- _ABOUT THIS EXERCISE_: Copy out all of the data exactly as it appears.
Start of MATERIAL TO PROCESS
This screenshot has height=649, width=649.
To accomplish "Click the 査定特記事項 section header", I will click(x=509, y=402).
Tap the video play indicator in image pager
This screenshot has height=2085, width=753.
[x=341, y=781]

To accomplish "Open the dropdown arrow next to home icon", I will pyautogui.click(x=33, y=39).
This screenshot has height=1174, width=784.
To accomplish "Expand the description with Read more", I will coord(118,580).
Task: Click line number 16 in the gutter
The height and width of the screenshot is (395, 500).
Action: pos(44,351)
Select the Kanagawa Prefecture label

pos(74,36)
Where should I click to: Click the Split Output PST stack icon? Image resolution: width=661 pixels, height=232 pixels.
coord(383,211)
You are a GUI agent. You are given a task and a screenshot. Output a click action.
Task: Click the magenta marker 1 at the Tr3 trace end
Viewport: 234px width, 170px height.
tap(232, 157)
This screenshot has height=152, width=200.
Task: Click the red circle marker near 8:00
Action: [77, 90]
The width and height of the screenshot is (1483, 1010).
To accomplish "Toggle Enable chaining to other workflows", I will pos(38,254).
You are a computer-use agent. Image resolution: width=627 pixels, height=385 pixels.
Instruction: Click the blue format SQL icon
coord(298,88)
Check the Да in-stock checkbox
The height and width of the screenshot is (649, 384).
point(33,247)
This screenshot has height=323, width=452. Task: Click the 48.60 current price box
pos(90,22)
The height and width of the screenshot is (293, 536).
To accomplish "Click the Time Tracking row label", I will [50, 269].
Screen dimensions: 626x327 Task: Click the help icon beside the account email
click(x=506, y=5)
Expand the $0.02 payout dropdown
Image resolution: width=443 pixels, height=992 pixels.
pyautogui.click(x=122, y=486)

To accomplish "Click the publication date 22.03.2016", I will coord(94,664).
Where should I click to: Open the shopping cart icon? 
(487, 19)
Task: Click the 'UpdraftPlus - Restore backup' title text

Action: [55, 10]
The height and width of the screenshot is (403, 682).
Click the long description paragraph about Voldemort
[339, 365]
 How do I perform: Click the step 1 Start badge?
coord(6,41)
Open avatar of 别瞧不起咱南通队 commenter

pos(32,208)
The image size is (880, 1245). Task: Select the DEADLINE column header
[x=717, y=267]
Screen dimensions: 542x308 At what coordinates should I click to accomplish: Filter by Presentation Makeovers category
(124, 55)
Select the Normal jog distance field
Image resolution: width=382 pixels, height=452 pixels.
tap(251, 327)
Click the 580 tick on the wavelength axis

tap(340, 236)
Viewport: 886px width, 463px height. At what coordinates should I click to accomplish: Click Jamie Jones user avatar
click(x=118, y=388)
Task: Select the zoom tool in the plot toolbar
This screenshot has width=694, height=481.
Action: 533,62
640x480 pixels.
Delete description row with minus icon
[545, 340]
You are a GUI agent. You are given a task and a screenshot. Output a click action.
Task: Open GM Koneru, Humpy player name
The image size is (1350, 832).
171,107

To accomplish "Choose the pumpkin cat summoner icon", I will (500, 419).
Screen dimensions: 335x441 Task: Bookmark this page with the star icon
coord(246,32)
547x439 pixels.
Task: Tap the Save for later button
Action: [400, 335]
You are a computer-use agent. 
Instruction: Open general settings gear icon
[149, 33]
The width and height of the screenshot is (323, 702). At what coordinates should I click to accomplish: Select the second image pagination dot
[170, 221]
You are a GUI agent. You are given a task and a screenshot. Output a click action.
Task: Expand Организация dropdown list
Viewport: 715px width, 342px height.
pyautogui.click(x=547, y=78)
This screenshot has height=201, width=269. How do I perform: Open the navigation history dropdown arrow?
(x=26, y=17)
End of MATERIAL TO PROCESS
- _ANSWER TO THIS PROBLEM_:
This screenshot has height=649, width=649.
To accomplish "Click the 査定特記事項 section header", I will click(x=509, y=402).
Tap the video play indicator in image pager
This screenshot has height=2085, width=753.
[x=341, y=781]

To accomplish "Open the dropdown arrow next to home icon", I will pyautogui.click(x=33, y=39).
This screenshot has height=1174, width=784.
To accomplish "Expand the description with Read more", I will coord(118,580).
Task: Click line number 16 in the gutter
The height and width of the screenshot is (395, 500).
Action: pos(44,351)
Select the Kanagawa Prefecture label

pos(74,36)
Where should I click to: Click the Split Output PST stack icon? Image resolution: width=661 pixels, height=232 pixels.
coord(383,211)
You are a GUI agent. You are given a task and a screenshot. Output a click action.
Task: Click the magenta marker 1 at the Tr3 trace end
Viewport: 234px width, 170px height.
tap(232, 157)
This screenshot has height=152, width=200.
Task: Click the red circle marker near 8:00
Action: [77, 90]
The width and height of the screenshot is (1483, 1010).
To accomplish "Toggle Enable chaining to other workflows", I will pos(38,254).
You are a computer-use agent. Image resolution: width=627 pixels, height=385 pixels.
Instruction: Click the blue format SQL icon
coord(298,88)
Check the Да in-stock checkbox
The height and width of the screenshot is (649, 384).
point(33,247)
This screenshot has height=323, width=452. Task: Click the 48.60 current price box
pos(90,22)
The height and width of the screenshot is (293, 536).
To accomplish "Click the Time Tracking row label", I will [50, 269].
Screen dimensions: 626x327 Task: Click the help icon beside the account email
click(x=506, y=5)
Expand the $0.02 payout dropdown
Image resolution: width=443 pixels, height=992 pixels.
pyautogui.click(x=122, y=486)

To accomplish "Click the publication date 22.03.2016", I will coord(94,664).
Where should I click to: Open the shopping cart icon? 
(487, 19)
Task: Click the 'UpdraftPlus - Restore backup' title text

Action: [55, 10]
The height and width of the screenshot is (403, 682).
Click the long description paragraph about Voldemort
[339, 365]
 How do I perform: Click the step 1 Start badge?
coord(6,41)
Open avatar of 别瞧不起咱南通队 commenter

pos(32,208)
The image size is (880, 1245). Task: Select the DEADLINE column header
[x=717, y=267]
Screen dimensions: 542x308 At what coordinates should I click to accomplish: Filter by Presentation Makeovers category
(124, 55)
Select the Normal jog distance field
Image resolution: width=382 pixels, height=452 pixels.
tap(251, 327)
Click the 580 tick on the wavelength axis

tap(340, 236)
Viewport: 886px width, 463px height. At what coordinates should I click to accomplish: Click Jamie Jones user avatar
click(x=118, y=388)
Task: Select the zoom tool in the plot toolbar
This screenshot has width=694, height=481.
Action: 533,62
640x480 pixels.
Delete description row with minus icon
[545, 340]
You are a GUI agent. You are given a task and a screenshot. Output a click action.
Task: Open GM Koneru, Humpy player name
The image size is (1350, 832).
171,107

To accomplish "Choose the pumpkin cat summoner icon", I will (500, 419).
Screen dimensions: 335x441 Task: Bookmark this page with the star icon
coord(246,32)
547x439 pixels.
Task: Tap the Save for later button
Action: [400, 335]
You are a computer-use agent. 
Instruction: Open general settings gear icon
[149, 33]
The width and height of the screenshot is (323, 702). At what coordinates should I click to accomplish: Select the second image pagination dot
[170, 221]
You are a GUI agent. You are given a task and a screenshot. Output a click action.
Task: Expand Организация dropdown list
Viewport: 715px width, 342px height.
pyautogui.click(x=547, y=78)
This screenshot has height=201, width=269. How do I perform: Open the navigation history dropdown arrow?
(x=26, y=17)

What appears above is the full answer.